That’s one potential lesson from Tory Newmyer’s article in the latest Fortune magazine about the Business Roundtable’s recent performance on Capitol Hill.
Suspend your disbelief for a moment, fellow citizens. Here is a fact that defies everything you’ve come to know and believe about the workings of American policy: Big business is a mere featherweight when it comes to getting its way in the nation’s capital. In terms of shaping the broad domestic agenda, that seemingly formidable entity known as “corporate America” is, in reality, a piker. Don’t get us wrong. Washington, we know, is jammed with some 12,000 registered lobbyists (with many thousands more operating in the shadows) who daily, feverishly, often expertly work the levers of government to secure narrow breaks for their company clients. Legend are the stories of corporate giveaways tucked into the latest government-funding “Cromnibus”—a term that sounds as unholy and gluttonous as it is. In a marvel of behind-the-scenes tinkering, we are well aware, emissaries for Wall Street banks managed to peel back the Dodd-Frank rule squeezing their ability to trade derivatives, as other legislative wranglers worked their magic for telecom giants, defense contractors, and countless others.
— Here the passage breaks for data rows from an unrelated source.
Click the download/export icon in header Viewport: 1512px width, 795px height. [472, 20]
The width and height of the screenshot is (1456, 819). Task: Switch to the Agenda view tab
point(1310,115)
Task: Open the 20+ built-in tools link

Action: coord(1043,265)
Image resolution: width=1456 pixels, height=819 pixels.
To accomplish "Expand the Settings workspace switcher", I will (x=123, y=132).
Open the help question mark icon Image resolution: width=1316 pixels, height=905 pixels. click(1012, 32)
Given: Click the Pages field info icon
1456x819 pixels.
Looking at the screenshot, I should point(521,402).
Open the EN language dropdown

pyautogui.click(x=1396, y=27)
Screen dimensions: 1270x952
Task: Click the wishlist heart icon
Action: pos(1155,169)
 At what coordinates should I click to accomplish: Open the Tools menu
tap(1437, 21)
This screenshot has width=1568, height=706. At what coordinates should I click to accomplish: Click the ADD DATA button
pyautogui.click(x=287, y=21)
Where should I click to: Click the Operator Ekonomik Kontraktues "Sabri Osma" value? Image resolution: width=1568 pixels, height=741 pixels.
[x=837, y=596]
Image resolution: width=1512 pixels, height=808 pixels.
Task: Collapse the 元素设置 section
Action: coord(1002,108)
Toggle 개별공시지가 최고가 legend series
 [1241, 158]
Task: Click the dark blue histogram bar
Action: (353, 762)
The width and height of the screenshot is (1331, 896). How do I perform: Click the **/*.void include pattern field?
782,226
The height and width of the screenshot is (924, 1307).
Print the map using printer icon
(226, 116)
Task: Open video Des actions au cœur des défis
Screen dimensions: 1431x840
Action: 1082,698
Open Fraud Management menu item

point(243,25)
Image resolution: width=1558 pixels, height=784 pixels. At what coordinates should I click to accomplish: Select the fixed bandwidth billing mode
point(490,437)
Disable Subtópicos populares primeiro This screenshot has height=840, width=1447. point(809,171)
All told, business interests plowed a staggering $2.78 billion into lobbying last year in hopes of shaping the policymaking process, according to an analysis by the Center for Responsive Politics. They spent hundreds of millions more on political campaigns. And yes, without a doubt, the money bought access to legislators, key aides, and agency officials. The access brought influence. The influence, in turn, was often reflected in changes the companies pushed for: targeted tax breaks, tweaks in legislation, stalled regulations, and new impediments for their business rivals. The tale is a familiar one.
But here’s the strange twist in the saga: For all the billions spent and the K Street swagger, for all the crab-cake receptions, phone-bank blitzes, and hallway huddles, for all the giveaways gotten and special deals secured, corporate America as a whole didn’t get any of the major items on its legislative wish list. None. As in zero.
Consider these four big-ticket asks: an overhaul of the tax code, new foreign-trade agreements, a long-term plan for federal debt reduction and the budget, and comprehensive immigration reform. Those are the long-stated legislative priorities of the Business Roundtable, an elite group of 203 leading CEOs and perhaps the closest thing to an organizational self for big business.
Perhaps Newmyer ought to give more thought to the notion that big businesses prefer special deals that enhance their own fortunes to broader goals designed to boost all businesses and taxpayers. That theory would surprise no one familiar with the concept of cronyism.